Does anyone else get really severe nausea? I tend to get it if I take immodium and eat a trigger food in the same day....does this happen to anyone? I think it may be because my body is trying to get the food out of my stomach any way that it can.







I was just wondering. Its getting on my nerves and I'm missing as much school w/ the nausea as I do w/ the IBS...which isn't a good thing AT ALL!Help!Hugz,Kestrel


----------



## erin5983 (Mar 25, 2003)

Kestrel,I do, especially when I have more severe attacks. You might want to ask your doctor for an occasional anti-nausea drug.
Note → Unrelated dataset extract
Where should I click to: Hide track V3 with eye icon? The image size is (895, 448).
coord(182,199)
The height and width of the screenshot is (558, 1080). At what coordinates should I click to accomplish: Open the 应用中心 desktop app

I take one a couple times a month to get rid of nausea that's really bad and it helps a lot. Two I can think of are metaclopramide (brand name is Reglan, I think) and the one I'm on, which is ondansetron hydrochloride (brand name is Zofran). The only problem I've had is that Zofran is pretty new on the market and is insanely expensive (I think around $40 a pill) if you don't have insurance, so check on that. This might help.


----------



## smp92701 (Mar 6, 2003)

I have bad nausea too. it seems to be worse after i eat food... any food, any amount so they arent my trigger foods. sometimes i just get it out of nowhere also. and i remember posting something about it on the bb a while ago and some guy replied to it saying *nausea isnt a symptom of IBS so you should go to your doctor and talk to them about it*. that is totally not true! i felt like slapping him. i got a pamphlet a while back before i went in for my colonoscopy about IBS and it listed the symptoms that werent very common, but do occur, and nausea was one of them!! i've been on dicylomine <--spelling?? and it seems to have lightened the nausea a bit. i do agree with erinjk about going to see your doc about any meds you can take for it.


----------



## angylroses (Feb 27, 2003)

Ooh.. I'm on dicyclomine too, smp.. and didn't know that it helped with nausea! I'm going to have to try that next time.Have you found that it helps with the cramps? I can never tell if it's helping or if they go away by themselves.


----------



## smp92701 (Mar 6, 2003)

angelrose... i'm not sure if they help with nausea or not, but since i've been taking dicyclomine i havent noticed it very much. maybe it helps??? i'm not sure about the cramps either but i guess it helps for a lot of things other than controlling D.


----------